A table clock has its minute hand 4.0 cm long. find the average velocity of the tip of the minute hand (a) between 6am to 6.30am and (b) between 6am to 6.30pm
angular velocity constant = omega = 2 pi radians/3600 seconds
tip speed is also constant = omega * r
To find the average velocity of the tip of the minute hand, we need to calculate the total displacement and divide it by the total time elapsed.
(a) Between 6am to 6.30am:
In 30 minutes, the minute hand completes one-half of a revolution, which is 180 degrees.
The displacement of the minute hand is equal to the arc length it covers.
The circumference of a circle is given by 2πr, where r is the radius of the circle (in this case, the length of the minute hand).
So, the circumference of the clock is 2π(4.0 cm) = 8π cm.
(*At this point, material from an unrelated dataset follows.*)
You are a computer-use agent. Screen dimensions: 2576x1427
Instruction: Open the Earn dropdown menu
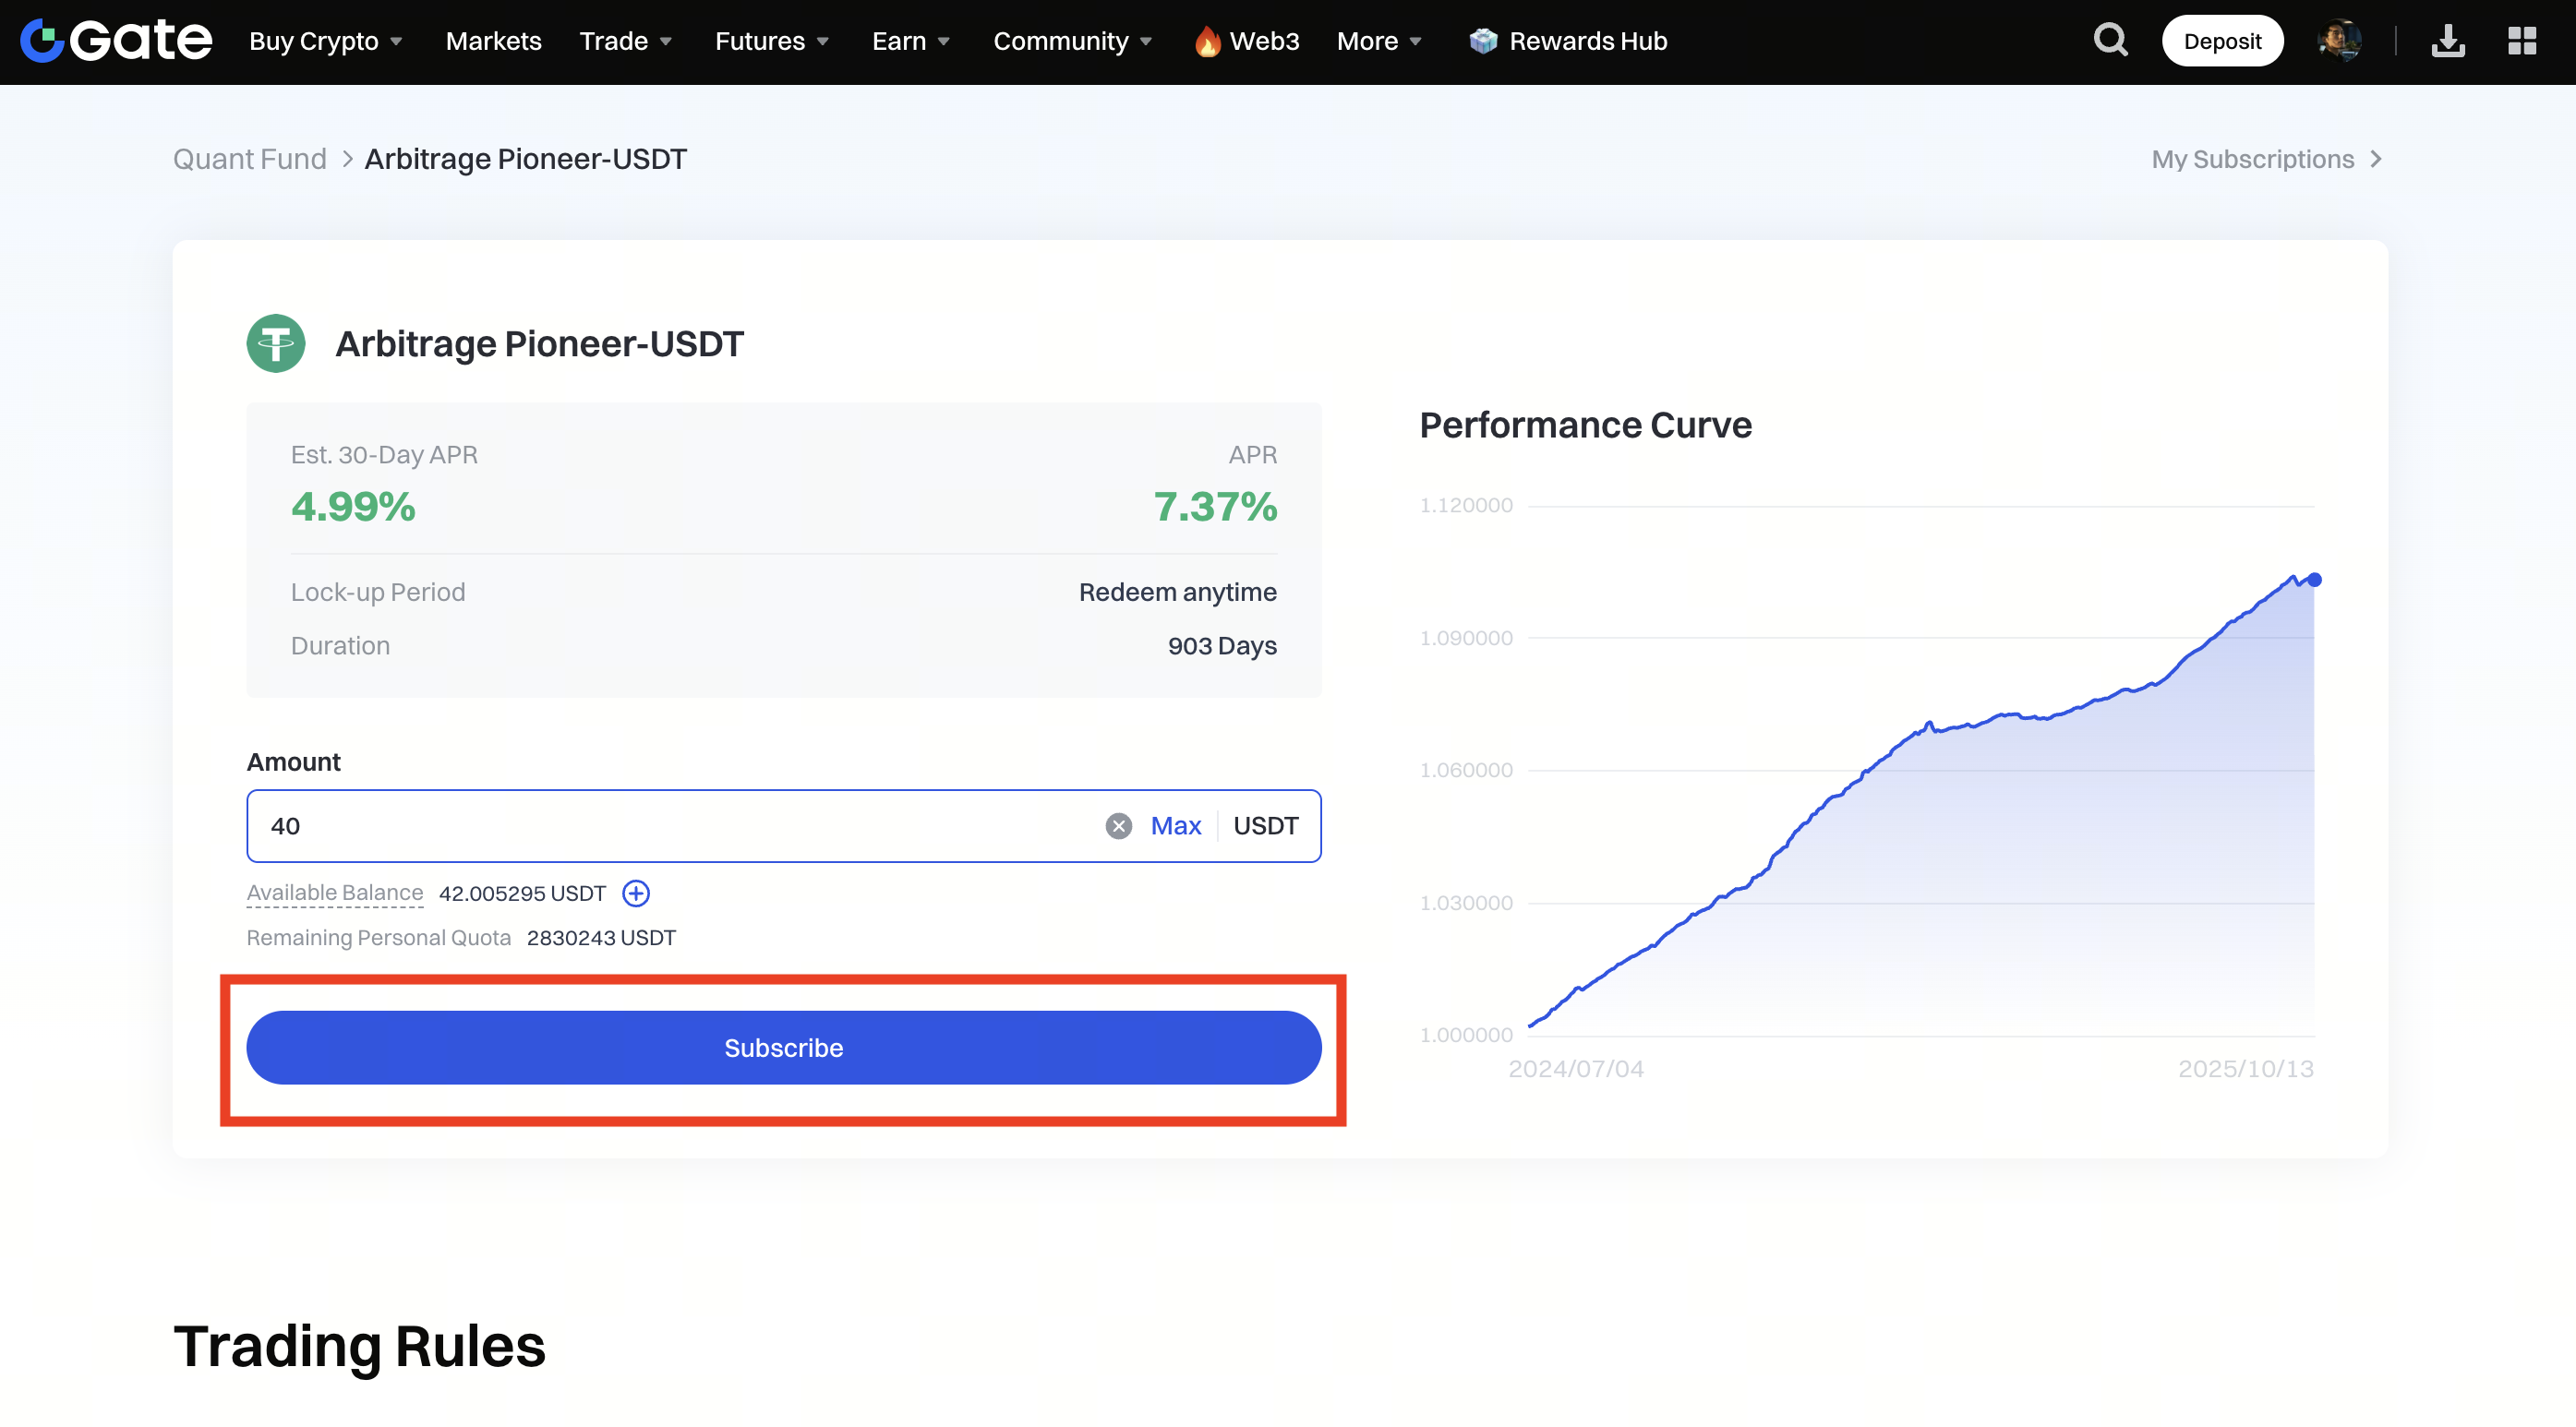click(x=911, y=41)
The displacement of the minute hand in radians is therefore (180/360) * 2π = π radians.
To convert this to centimeters, we need to multiply by the radius:
Displacement = π * 4.0 cm = 4π cm.
The time elapsed is 30 minutes.
The average velocity is displacement divided by time: (4π cm) / (30 min) = (4π/30) cm/min. This is the average velocity of the tip of the minute hand between 6am and 6.30am.
(b) Between 6am to 6.30pm:
In 12 hours (or 720 minutes), the minute hand completes 12 revolutions.
The displacement of the minute hand is equal to the arc length it covers.
The circumference of the clock is 8π cm (as calculated earlier).
The displacement of the minute hand in radians is therefore (12/1) * 2π = 24π radians.
To convert this to centimeters, we need to multiply by the radius:
Displacement = 24π * 4.0 cm = 96π cm.
The time elapsed is 720 minutes.
The average velocity is displacement divided by time: (96π cm) / (720 min) = (96π/720) cm/min. This is the average velocity of the tip of the minute hand between 6am and 6.30pm.